There is an additional cost to the two-quarter rule of thumb in the Irish and Eurozone context: it implies that Ireland is periodically proclaimed to be out of recession. This then allows Eurozone politicians and central bankers to defend the status quo monetary and fiscal policies prolonging the economic crisis in Ireland and elsewhere. (And to express “surprise” when Ireland tips into recession “again”, despite its model pupil status.)
The recent release of a revised set of GDP statistics by Britain’s Office for National Statistics showed that growth had not quite, as previously thought, been negative for two consecutive quarters in the winter of 2011-12. The point, as it was reported, was that a UK recession (a second dip after the Great Recession of 2008-09) was now erased from the history books — and that the Conservative government would take a bit of satisfaction from this fact. But it should not. (...)
The right question is not whether there have been double or triple dips; the question is whether it has been the same one big recession all along. As the British know all too well, their economy since the low-point of mid-2009 has not yet climbed even halfway out of the hole that it fell into in 2008: GDP (Gross Domestic Product, which is aggregate national output) is still almost 4% below its previous peak, as the first graph shows. If the criteria for determining recessions in European countries were similar to those used in the United States, the Great Recession would probably not have been declared over in 2009 in the first place.

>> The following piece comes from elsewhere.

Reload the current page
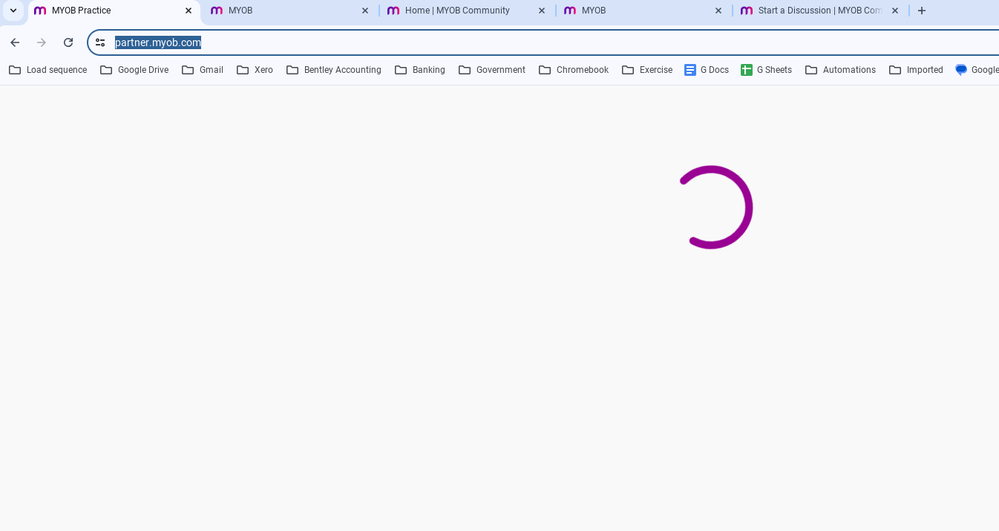The image size is (999, 531). [68, 43]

Recent reports that Ireland entered a new recession in early 2013 would also read differently if American criteria were applied. Irish GDP since 2009 has not yet recovered more than half of the ground it lost between the peak of late-2007 and the bottom two years later. Following US methods, the end would not yet have been declared to the initial big recession in Ireland. As it is, a sequence of tentative mini-recoveries have been heralded, only to give way to “double-dips.”
Similarly, it was recently reported that Finland had entered its third recession since the global financial crisis. But the second recession (two negative quarters that were reported for 2009 Q4 and 2010 Q1) would be better described as a continuation of the first.
Worse, Italy under U.S. standards would clearly be treated as having been in the same horrific five-year recession ever since the shock of the global financial crisis: the recovery in 2010-11 was so tepid that the level of Italian economic output had barely risen one-third the way off the floor, before a new downturn set in during 2012. And the two downturns have been severe: Italy’s GDP is now about 8% below the level of 2008, as the graph shows.